On Oct 18, 2007, at 9:24 AM, Marcin Skoczylas wrote:
PML add procs failed
--> Returned "Unreachable" (-12) instead of "Success" (0)
----------------------------------------------------------------------
----
*** An error occurred in MPI_Init
*** before MPI was initialized
*** MPI_ERRORS_ARE_FATAL (goodbye)
Yoinks -- OMPI is determining that it can't use the TCP BTL to reach
other hosts.
/I assume this could be because of:
$ /sbin/route
Kernel IP routing table
Destination Gateway Genmask Flags Metric Ref
Use
Iface
192.125.17.0 * 255.255.255.0 U 0
0 0 eth1
192.168.12.0 * 255.255.255.0 U 0
0 0 eth1
161.254.0.0 * 255.255.0.0 U 0
0 0 eth1
default 192.125.17.1 0.0.0.0 UG 0
0 0 eth1
192.125 -- is that supposed to be a private address? If so, that's
not really the Right way to do things...
So "narrowly scoped netmasks" which (as it's written in the FAQ)
are not
supported in the OpenMPI. I asked for a workaround on this newsgroup
some time ago - but no answer uptill now. So my question is: what
alternative should I choose that will work in such configuration?
We haven't put in a workaround because (to be blunt) we either forgot
about it and/or not enough people have asked for it.

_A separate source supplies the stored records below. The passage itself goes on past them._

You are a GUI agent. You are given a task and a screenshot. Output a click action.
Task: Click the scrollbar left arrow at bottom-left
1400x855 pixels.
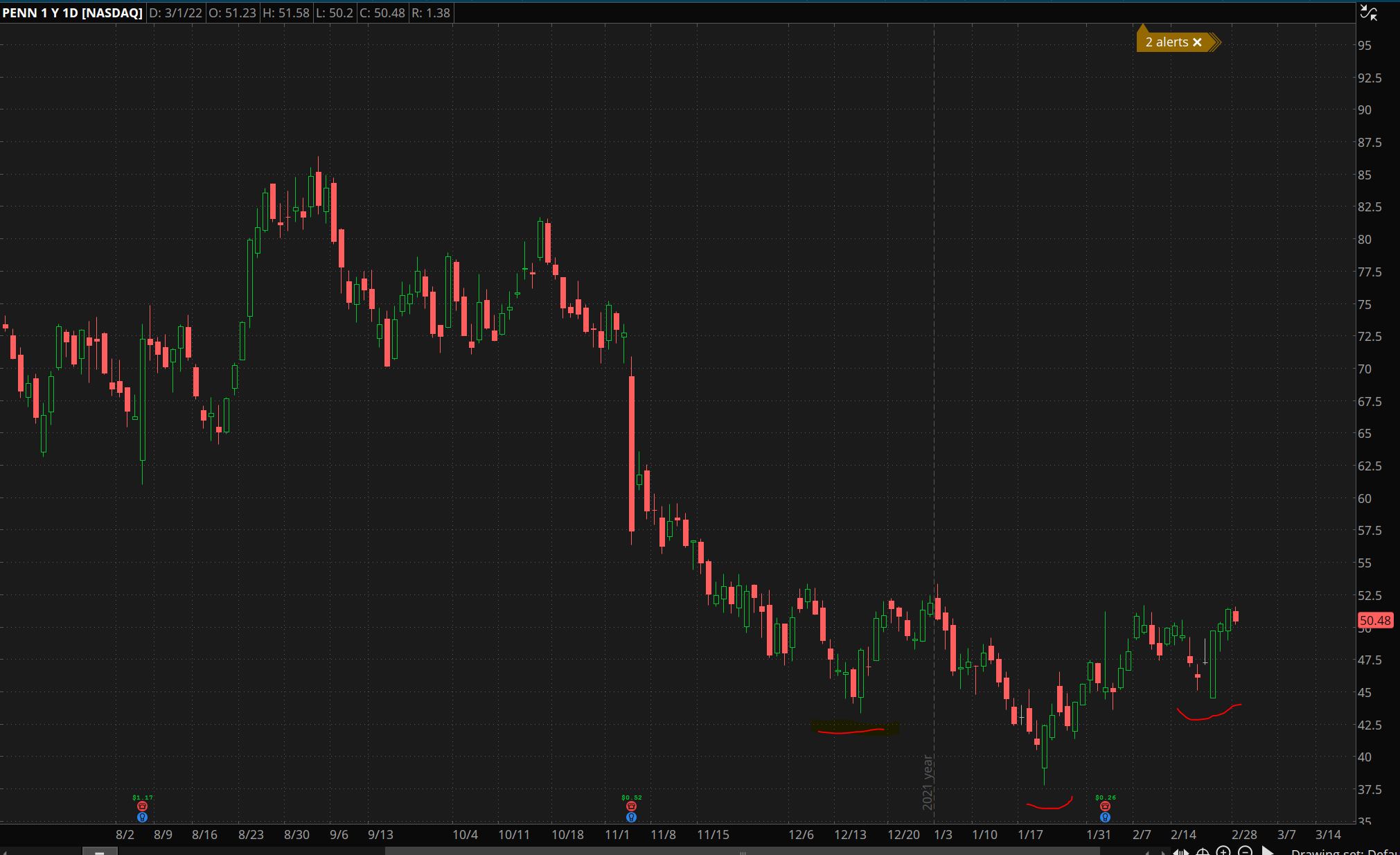4,852
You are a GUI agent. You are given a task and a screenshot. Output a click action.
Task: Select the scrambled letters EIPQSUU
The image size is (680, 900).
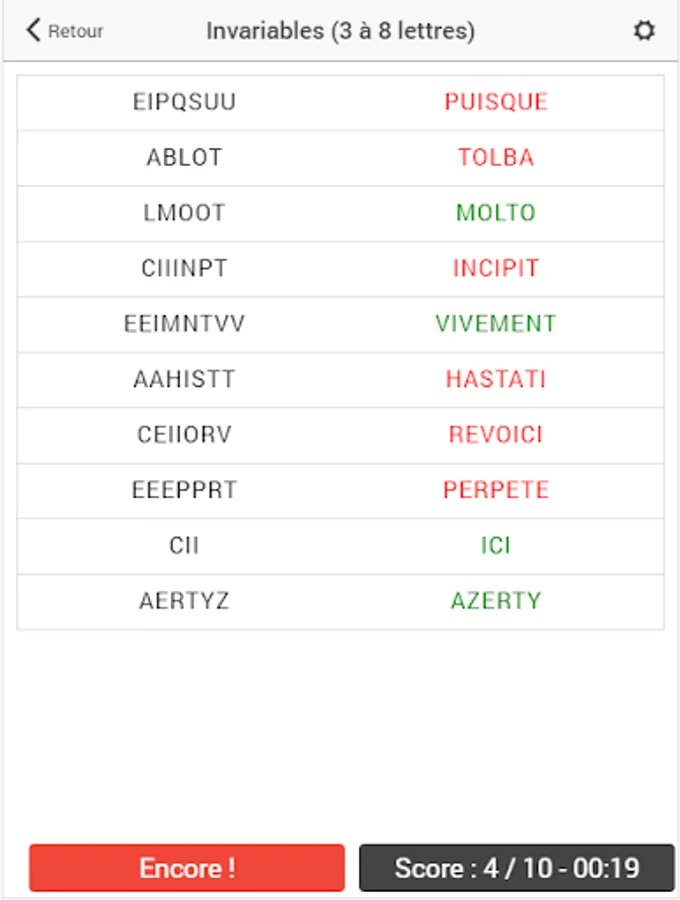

Sorry. :-(
It probably wouldn't be too hard to put in an MCA parameter to say
"don't do netmask comparisons; just assume that every IP address is
reachable by every other IP address."
George -- did you mention that you were working on this at one point?
Do you
have some experience in other MPI implementations, for example LamMPI?
LAM/MPI should be able to work just fine in this environment; it
doesn't do any kind of reachability computations like Open MPI does
-- it blindly assumes that every MPI process is reachable by every
other MPI process.
--
Jeff Squyres
Cisco Systems